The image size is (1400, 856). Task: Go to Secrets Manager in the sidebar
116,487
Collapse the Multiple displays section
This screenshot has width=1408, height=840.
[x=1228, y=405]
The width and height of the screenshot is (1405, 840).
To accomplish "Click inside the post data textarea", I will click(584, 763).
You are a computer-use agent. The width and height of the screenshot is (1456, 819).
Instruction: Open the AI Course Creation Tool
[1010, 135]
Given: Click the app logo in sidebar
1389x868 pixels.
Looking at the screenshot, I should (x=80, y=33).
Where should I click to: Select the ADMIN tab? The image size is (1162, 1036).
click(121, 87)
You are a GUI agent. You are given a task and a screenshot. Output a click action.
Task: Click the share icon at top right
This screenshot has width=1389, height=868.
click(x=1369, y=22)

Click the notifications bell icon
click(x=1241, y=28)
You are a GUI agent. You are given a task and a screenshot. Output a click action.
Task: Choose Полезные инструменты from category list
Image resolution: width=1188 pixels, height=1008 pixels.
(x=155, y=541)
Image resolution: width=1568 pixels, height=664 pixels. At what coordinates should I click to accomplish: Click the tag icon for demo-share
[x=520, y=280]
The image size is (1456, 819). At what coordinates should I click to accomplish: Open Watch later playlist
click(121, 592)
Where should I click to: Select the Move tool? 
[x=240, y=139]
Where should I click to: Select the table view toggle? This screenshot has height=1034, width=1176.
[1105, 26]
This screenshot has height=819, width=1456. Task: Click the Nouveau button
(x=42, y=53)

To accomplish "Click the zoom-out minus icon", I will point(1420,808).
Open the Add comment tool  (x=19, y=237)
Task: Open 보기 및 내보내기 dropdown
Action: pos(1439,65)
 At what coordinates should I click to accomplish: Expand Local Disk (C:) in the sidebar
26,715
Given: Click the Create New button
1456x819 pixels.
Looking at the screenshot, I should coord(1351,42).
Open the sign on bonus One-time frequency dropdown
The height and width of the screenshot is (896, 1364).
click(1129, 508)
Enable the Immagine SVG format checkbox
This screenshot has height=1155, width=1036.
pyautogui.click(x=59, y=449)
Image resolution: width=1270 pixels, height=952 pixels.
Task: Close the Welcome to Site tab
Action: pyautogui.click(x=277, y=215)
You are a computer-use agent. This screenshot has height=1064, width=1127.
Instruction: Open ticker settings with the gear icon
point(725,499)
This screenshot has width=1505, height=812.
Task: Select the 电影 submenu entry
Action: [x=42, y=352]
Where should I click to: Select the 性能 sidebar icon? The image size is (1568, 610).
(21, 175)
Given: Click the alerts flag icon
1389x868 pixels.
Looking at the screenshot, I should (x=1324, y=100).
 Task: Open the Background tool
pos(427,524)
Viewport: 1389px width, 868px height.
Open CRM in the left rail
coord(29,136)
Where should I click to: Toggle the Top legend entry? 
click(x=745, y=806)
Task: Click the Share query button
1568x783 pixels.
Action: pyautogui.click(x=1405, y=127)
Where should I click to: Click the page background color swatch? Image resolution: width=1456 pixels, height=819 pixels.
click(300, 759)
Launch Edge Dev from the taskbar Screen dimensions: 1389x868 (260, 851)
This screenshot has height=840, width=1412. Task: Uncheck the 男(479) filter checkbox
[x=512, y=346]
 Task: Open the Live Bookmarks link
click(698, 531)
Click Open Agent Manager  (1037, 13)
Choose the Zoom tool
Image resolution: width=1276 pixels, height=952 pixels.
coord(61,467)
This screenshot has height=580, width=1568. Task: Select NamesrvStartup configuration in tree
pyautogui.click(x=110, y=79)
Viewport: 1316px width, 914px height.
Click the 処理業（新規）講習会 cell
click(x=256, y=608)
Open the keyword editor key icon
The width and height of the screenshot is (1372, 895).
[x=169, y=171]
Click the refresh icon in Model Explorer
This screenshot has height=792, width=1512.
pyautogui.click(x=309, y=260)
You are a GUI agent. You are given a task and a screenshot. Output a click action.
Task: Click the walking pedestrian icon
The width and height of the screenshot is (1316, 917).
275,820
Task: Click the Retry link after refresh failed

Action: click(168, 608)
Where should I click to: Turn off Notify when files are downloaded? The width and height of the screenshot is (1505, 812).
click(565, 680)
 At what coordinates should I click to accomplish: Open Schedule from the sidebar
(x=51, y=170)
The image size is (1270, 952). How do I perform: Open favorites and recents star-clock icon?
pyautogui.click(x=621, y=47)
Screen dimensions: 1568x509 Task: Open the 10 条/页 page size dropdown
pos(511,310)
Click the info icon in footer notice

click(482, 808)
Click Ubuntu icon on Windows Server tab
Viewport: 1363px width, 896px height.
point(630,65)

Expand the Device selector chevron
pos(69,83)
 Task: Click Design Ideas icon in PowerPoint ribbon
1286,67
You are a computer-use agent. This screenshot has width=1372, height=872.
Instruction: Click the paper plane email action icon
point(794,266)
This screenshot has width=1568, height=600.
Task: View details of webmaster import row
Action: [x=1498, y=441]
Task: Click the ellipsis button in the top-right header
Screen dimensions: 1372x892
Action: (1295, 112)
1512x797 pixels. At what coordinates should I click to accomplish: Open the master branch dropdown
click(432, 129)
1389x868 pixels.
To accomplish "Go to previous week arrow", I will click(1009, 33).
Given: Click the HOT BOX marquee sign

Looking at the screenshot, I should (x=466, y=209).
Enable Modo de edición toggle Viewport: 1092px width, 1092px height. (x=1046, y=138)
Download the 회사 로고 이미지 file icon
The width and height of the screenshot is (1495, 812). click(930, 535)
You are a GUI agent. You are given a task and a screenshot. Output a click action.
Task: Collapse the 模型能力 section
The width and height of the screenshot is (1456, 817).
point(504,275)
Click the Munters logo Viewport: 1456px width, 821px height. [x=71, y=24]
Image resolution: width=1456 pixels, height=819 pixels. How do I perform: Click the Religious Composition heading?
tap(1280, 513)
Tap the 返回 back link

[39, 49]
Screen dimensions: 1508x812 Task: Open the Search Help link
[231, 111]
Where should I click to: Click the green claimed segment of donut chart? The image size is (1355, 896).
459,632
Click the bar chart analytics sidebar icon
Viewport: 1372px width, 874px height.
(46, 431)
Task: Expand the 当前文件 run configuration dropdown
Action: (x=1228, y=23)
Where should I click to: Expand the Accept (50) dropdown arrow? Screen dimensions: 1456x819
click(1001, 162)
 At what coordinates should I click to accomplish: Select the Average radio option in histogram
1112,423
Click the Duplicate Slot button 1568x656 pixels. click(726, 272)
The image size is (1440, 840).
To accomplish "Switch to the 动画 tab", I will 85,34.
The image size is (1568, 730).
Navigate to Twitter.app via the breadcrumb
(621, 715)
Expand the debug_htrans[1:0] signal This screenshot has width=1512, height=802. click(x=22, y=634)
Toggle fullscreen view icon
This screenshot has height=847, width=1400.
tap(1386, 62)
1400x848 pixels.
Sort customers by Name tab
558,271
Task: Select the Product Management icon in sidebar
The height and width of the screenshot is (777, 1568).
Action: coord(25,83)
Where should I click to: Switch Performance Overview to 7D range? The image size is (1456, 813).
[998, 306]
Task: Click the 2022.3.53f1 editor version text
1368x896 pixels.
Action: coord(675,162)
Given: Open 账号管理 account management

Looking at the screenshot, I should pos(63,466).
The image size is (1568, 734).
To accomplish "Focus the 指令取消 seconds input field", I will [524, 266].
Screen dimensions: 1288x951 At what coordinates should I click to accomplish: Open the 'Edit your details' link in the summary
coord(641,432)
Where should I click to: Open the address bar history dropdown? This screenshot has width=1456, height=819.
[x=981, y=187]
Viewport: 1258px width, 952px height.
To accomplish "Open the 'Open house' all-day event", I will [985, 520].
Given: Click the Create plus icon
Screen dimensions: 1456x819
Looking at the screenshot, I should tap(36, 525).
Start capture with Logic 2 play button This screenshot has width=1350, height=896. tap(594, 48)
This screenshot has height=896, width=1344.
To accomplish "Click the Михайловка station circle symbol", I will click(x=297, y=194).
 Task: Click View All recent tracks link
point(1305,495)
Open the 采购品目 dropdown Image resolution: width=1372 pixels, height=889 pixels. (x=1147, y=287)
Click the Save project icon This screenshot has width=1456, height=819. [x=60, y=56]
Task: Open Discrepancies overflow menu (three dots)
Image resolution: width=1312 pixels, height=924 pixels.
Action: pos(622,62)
####
Find "section" in the preceding records. Copy each line that holds it.

» **Exercise output**:
Collapse the Multiple displays section
Task: Collapse the 模型能力 section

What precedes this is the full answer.